▸ **Dataset records**:
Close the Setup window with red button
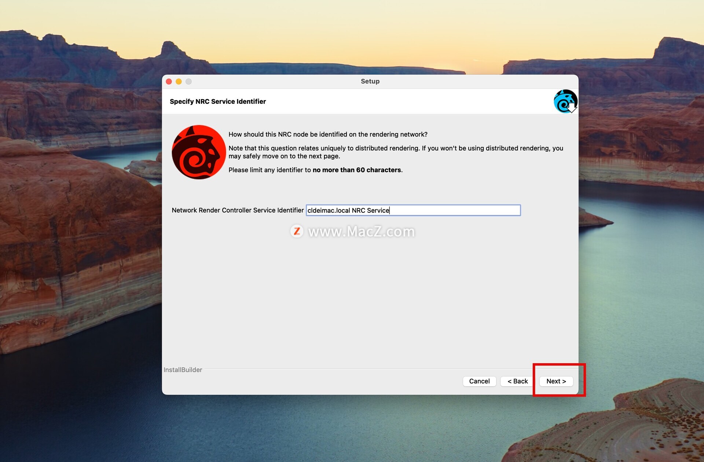704x462 pixels. click(169, 81)
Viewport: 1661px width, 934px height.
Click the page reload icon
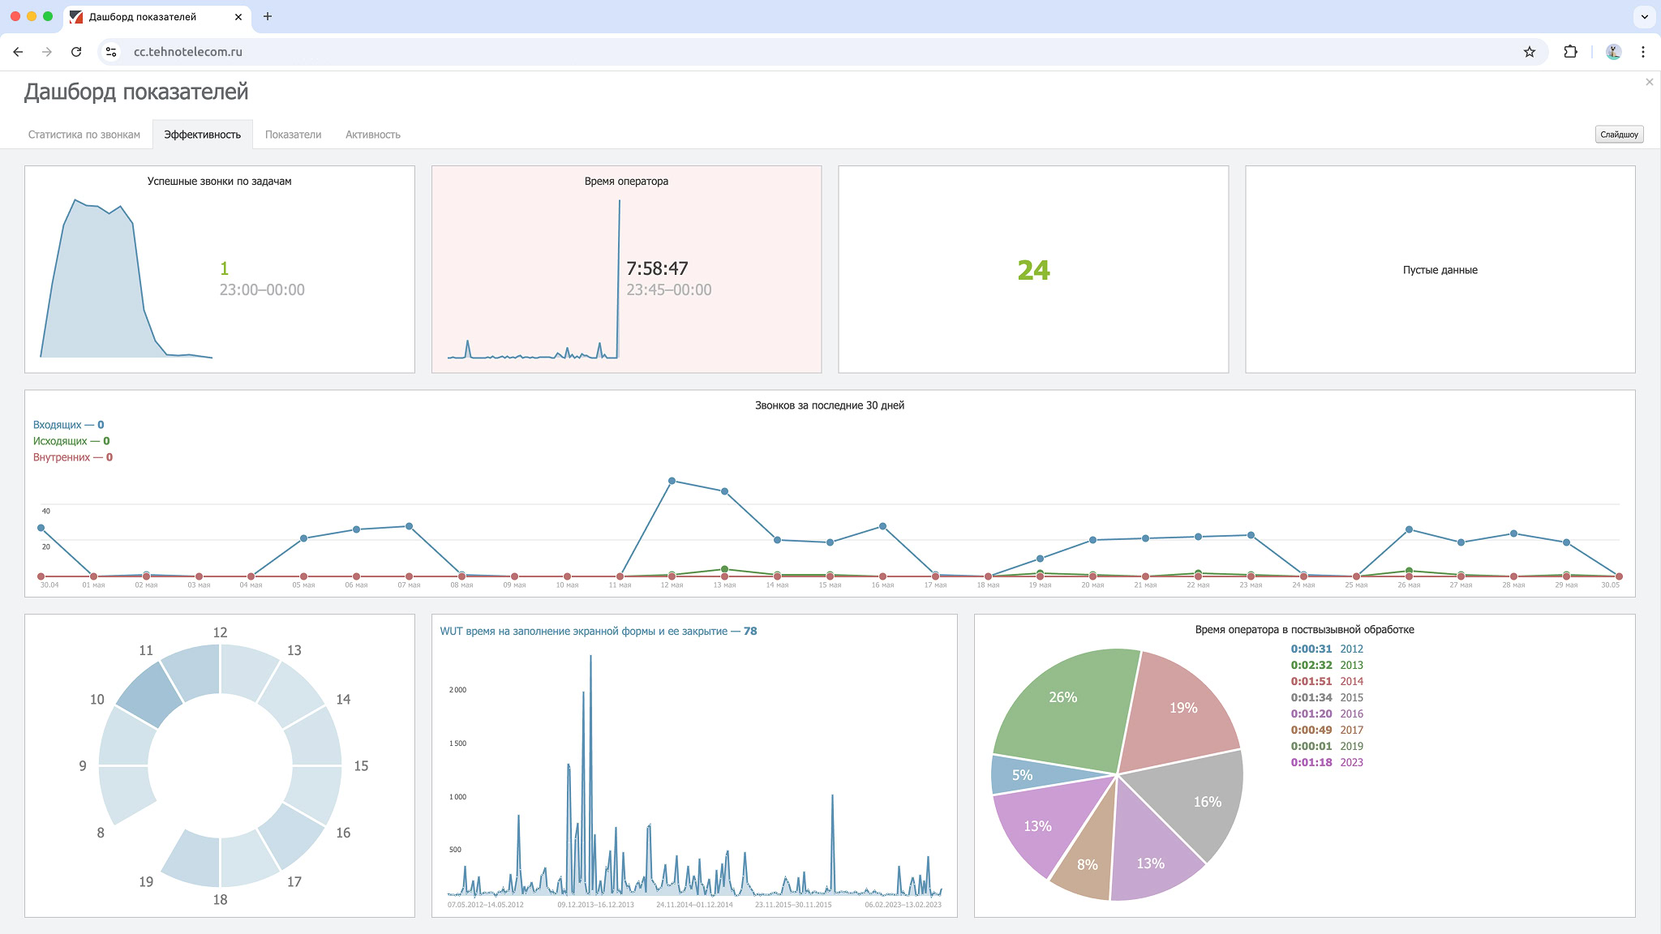(x=76, y=52)
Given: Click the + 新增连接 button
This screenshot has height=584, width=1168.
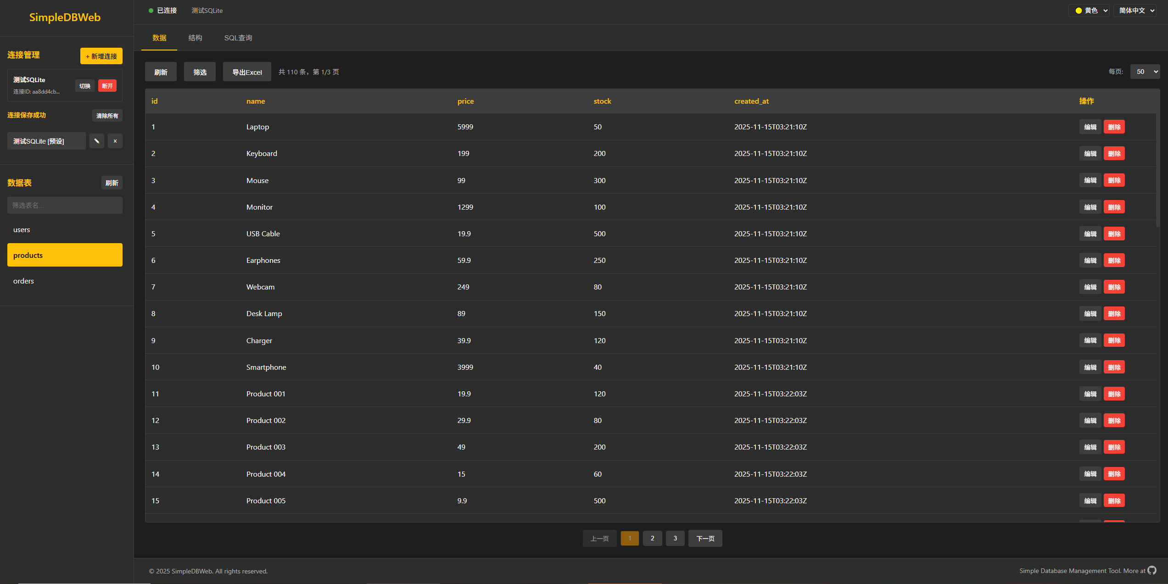Looking at the screenshot, I should coord(101,56).
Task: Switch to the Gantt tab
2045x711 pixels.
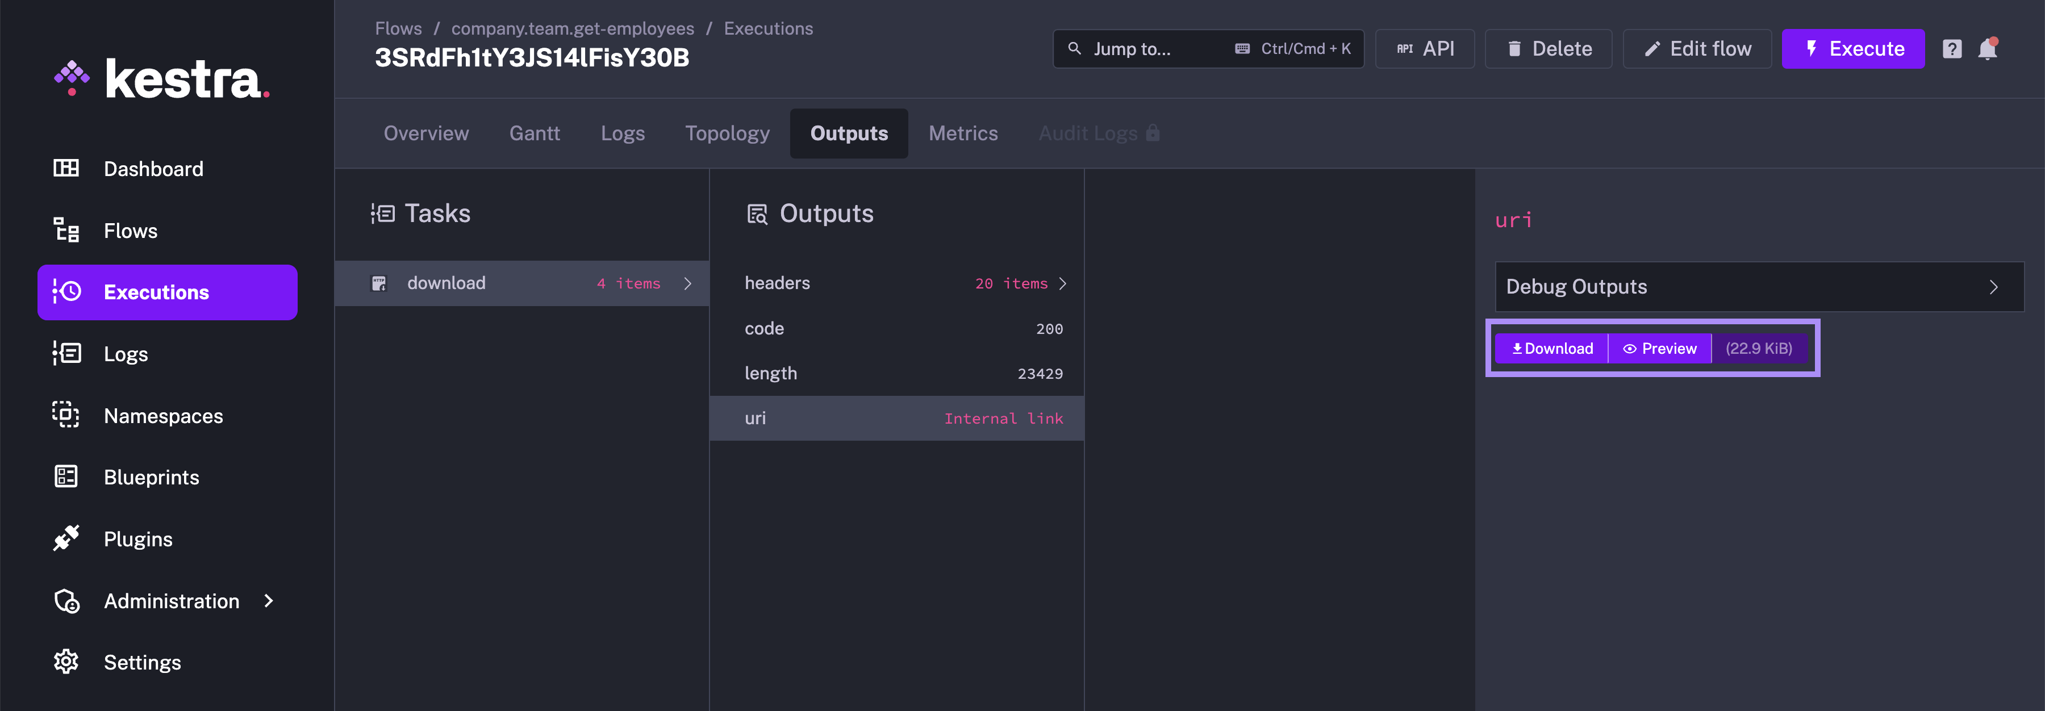Action: click(x=534, y=133)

▸ **Your instructions**: Return a verbatim transcription of the data, omitting all images.

▸ **Task result**:
Close the Setup window with red button
704x462 pixels. click(169, 81)
Viewport: 1661px width, 934px height.
Click the page reload icon
(x=76, y=52)
Given: Click the + 新增连接 button
This screenshot has height=584, width=1168.
Looking at the screenshot, I should coord(101,56).
Task: Switch to the Gantt tab
2045x711 pixels.
Action: click(x=534, y=133)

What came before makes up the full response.